High functioning DevOps teams use instrumentation to push changes to production more frequently and with less risk. This process yields important insights: How is your build pipeline performing? Where are the issues? They key is to instrument your pipeline in order to track it and to make improvements.

Prerequisite

Before starting this tutorial, be sure to complete the Establish team dashboards tutorial.

1. Identify what to track

Look at your CI/CD system and determine the stats you'd like to gather. We recommend, at a minimum, starting with commit metadata, build status, test results, deploy status, and performance metrics.

codepipeline2NR.png

Determine which stats you want to report to New Relic.

2. Capture the events required to instrument your pipeline

  1. Capture timestamped state changes to your pipeline/CI/CD system indicating when a given stage started; and whether it succeeded or failed. This step, in turn, makes it easy to track your deployment process over time—looking for trends in the frequency of deployments, build quality, and other performance indicators.
  2. For easiest tracking, capture timestamped changes to your source code management system (SCM) with at least the author and a hash or unique change ID. Propagate this information wherever possible.
  3. If you have your own build system, add code to emit custom events at each stage. For hosted services, create a lightweight intermediary service/function-as-a-service (FaaS) to format and forward these custom events.

The example below uses AWS CodePipeline to manage the flow of an application that is sourced in GitHub, built and tested with AWS CodeBuild, and deployed with Elastic Beanstalk. It utilizes a simple service written in Node.js, plus some "glue code" and event handlers needed to push data from GitHub and AWS to New Relic. Code for this example is available at github.com/newrelic/webinar.

codepipelineAWS.png

Use AWS CodePipeline to understand different parts of your flow.

We chose the tools and products used here as examples—with the goal of illustrating the concepts around the types of data and events you should be thinking about when instrumenting your own code pipeline.

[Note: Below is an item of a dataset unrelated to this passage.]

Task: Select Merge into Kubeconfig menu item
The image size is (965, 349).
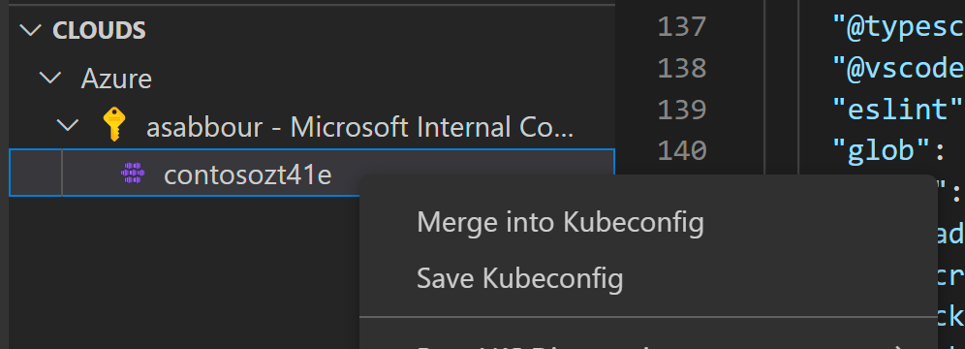Action: tap(560, 222)
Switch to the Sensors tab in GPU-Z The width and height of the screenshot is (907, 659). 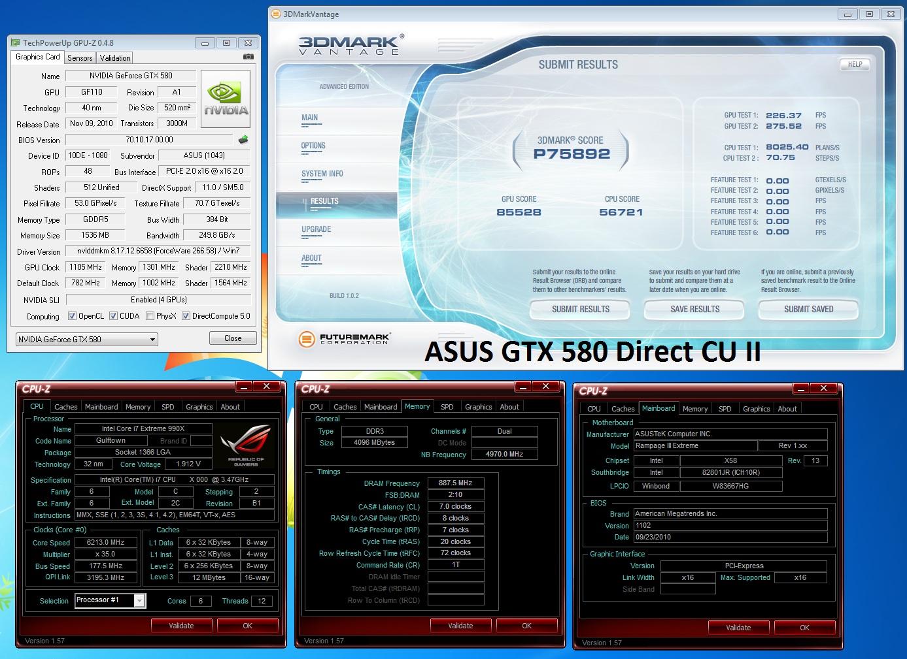click(x=80, y=58)
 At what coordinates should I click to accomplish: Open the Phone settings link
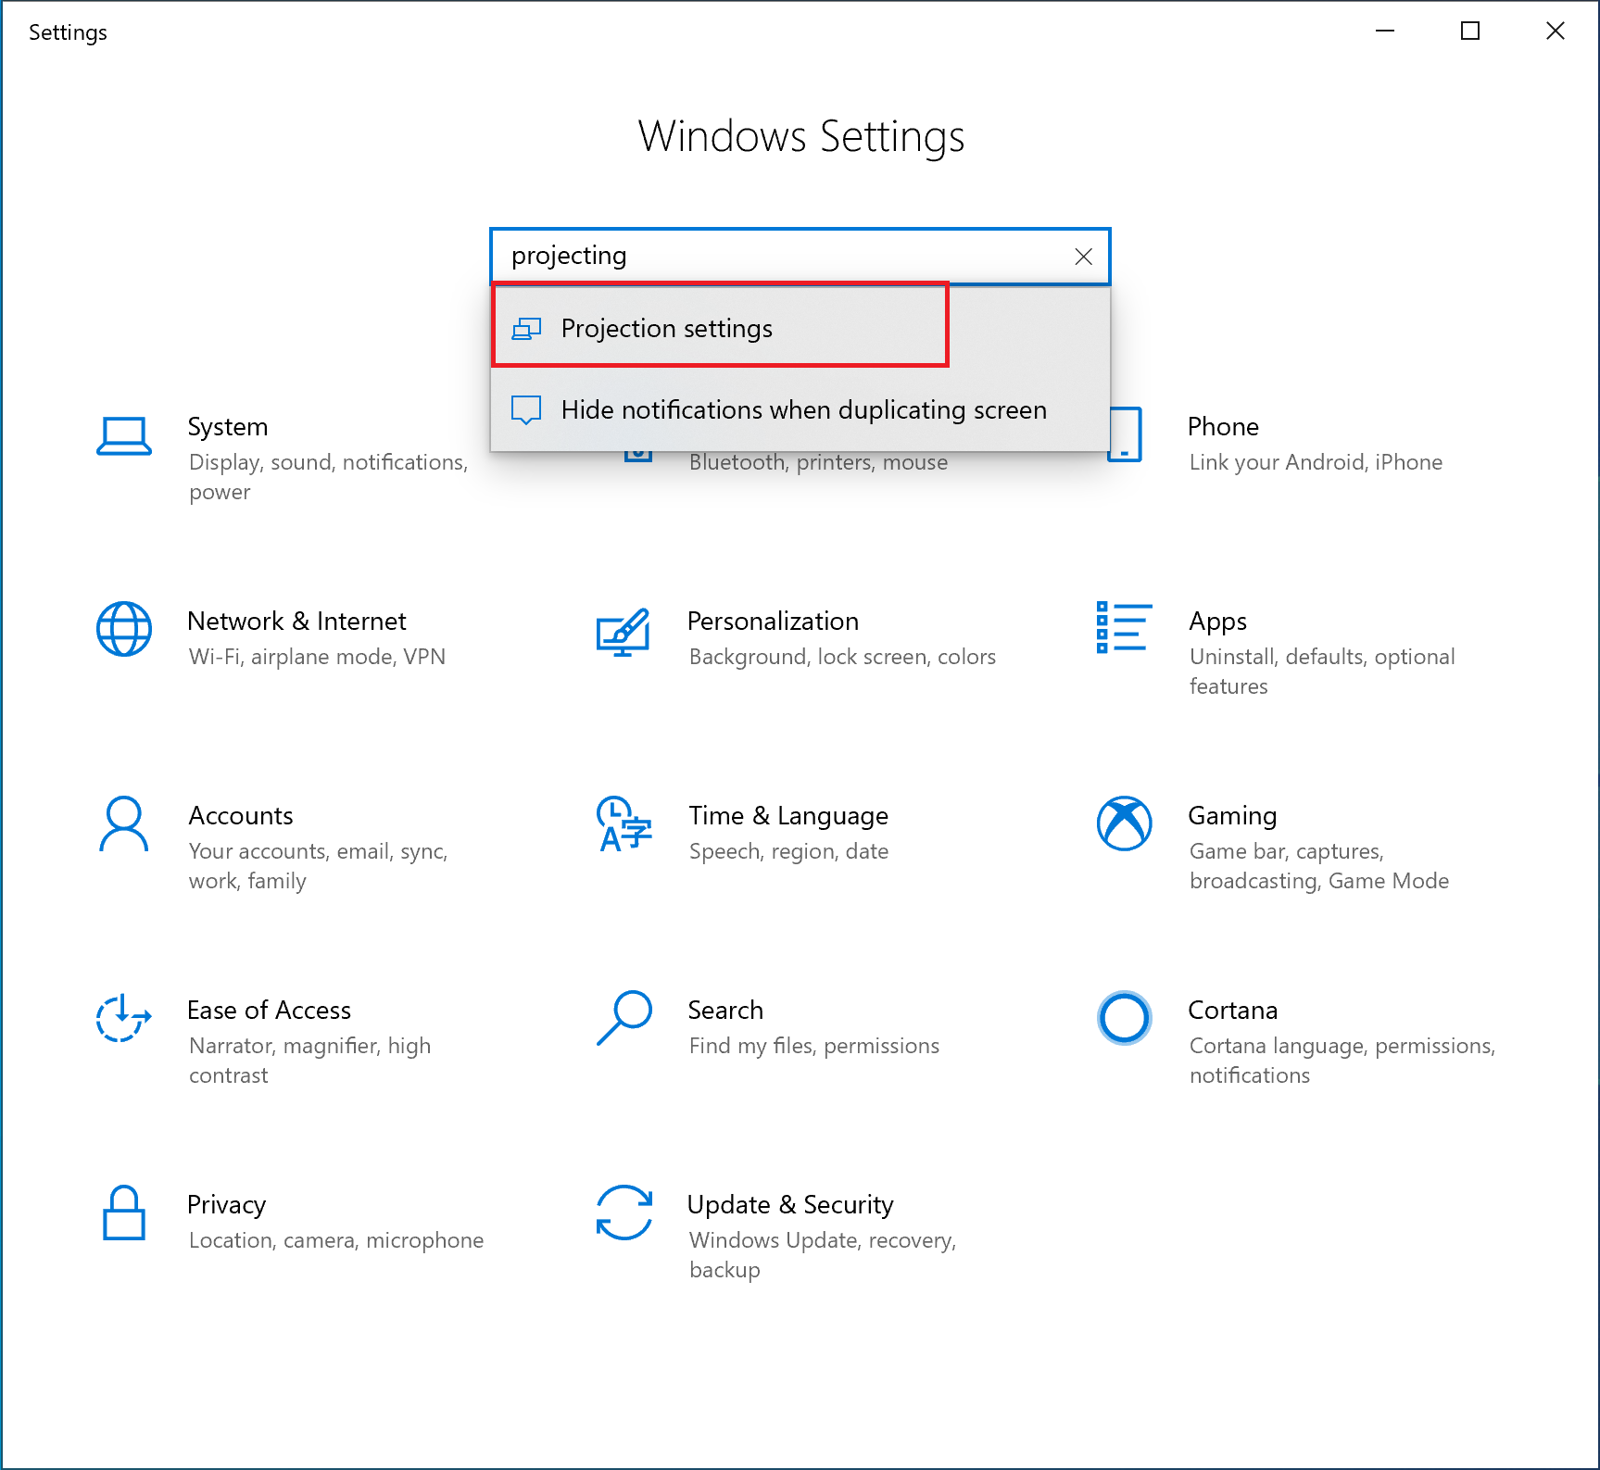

The sample code, however, should be generic enough to adapt readily to almost any toolset.

Outcomes

Here is a sample dashboard you could create to track your code pipeline.

codepipelinedashboard-edited.png

Track your code pipeline by creating dashboards in New Relic Insights.

A dashboard like this yields a number of benefits, including:

  • Faster deploy cycles.
  • The ability to prioritize reliability work by identifying services with frequent deploy failures or gaps in test coverage.
  • Ensuring teams don’t achieve speed at the expense of quality.
  • Responding more effectively to change-related failures.